Today -100: July 14, 1921: Of masses of anarchy and ruin, earls, and conspicuous straightforwardness and honesty


A Southern Methodist group demands a national Blue Law banning Sunday newspapers and closing movie theaters, businesses and trains on the sabbath. It warns about “a mass of anarchy and ruin” in 25 years if this isn’t done.

German Minister of Justice Eugen Schiffer responds to French attacks on the German war crimes court by bringing up the Dreyfus Affair.

The Earl of Bandon, abducted by the IRA 3 weeks ago, is released.

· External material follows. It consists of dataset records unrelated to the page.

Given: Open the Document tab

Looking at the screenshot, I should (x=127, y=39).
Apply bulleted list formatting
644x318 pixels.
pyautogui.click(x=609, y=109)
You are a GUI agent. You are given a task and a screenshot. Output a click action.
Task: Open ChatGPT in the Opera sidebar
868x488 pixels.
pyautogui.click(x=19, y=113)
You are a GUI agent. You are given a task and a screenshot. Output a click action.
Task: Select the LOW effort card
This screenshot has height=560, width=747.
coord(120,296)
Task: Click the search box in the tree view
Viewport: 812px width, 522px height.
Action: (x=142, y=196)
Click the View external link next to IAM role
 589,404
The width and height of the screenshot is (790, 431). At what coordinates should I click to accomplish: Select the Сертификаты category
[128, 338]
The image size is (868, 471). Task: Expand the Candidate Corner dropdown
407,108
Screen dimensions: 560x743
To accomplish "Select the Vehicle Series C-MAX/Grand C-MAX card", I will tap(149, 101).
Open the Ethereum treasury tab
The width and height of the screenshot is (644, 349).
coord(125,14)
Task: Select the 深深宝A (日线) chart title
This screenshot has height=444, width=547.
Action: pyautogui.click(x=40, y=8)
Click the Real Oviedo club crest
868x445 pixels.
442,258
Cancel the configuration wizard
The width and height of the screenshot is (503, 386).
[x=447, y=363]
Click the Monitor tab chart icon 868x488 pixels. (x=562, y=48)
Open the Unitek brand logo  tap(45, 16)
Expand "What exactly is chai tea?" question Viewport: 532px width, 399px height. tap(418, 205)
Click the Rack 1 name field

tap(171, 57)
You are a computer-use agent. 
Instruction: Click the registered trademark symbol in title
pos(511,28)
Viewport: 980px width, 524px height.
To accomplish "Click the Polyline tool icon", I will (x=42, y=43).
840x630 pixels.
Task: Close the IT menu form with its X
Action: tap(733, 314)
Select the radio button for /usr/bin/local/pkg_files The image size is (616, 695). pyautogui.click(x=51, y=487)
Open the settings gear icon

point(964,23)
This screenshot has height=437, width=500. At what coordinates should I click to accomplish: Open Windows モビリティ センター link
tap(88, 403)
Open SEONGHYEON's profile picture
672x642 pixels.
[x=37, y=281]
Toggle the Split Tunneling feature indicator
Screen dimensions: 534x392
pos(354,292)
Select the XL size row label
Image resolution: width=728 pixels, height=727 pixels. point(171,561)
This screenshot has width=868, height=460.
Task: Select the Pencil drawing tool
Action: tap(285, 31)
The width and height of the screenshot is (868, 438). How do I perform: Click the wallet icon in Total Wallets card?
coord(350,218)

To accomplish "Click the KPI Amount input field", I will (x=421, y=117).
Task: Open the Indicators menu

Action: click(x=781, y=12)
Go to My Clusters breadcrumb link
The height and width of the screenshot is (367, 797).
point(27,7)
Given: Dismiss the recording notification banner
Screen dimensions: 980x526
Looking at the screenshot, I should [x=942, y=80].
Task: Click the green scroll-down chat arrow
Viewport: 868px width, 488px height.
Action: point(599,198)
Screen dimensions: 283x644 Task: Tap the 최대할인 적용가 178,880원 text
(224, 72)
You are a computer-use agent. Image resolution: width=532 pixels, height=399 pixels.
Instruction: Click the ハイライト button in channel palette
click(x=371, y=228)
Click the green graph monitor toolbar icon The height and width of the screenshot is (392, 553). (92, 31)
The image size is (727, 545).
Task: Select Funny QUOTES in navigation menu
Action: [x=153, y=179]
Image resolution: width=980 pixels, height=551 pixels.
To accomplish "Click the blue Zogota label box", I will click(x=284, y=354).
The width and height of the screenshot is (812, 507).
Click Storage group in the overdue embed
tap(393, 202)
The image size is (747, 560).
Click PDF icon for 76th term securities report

The London Times says neither Prime Minister Lloyd George nor Foreign Secretary Lord Curzon should go to the Washington disarmament conference, because the British Empire’s reps should have “conspicuous straightforwardness and honesty” and LG lacks these things. It’s funny cuz it’s true. It also attacks Curzon’s “pompous and pretentious manner and incapacity for business”. 10 Downing Street and the Foreign Office respond by banning all Northcliffe papers from receiving press releases and other official information.

Every invited nation except, so far, Japan, have responded positively to the call, and Belgium and the Netherlands are grumbling about not being invited, the latter pointing out that the conference is also supposed to deal with the Far East and they own rather a large chunk of that.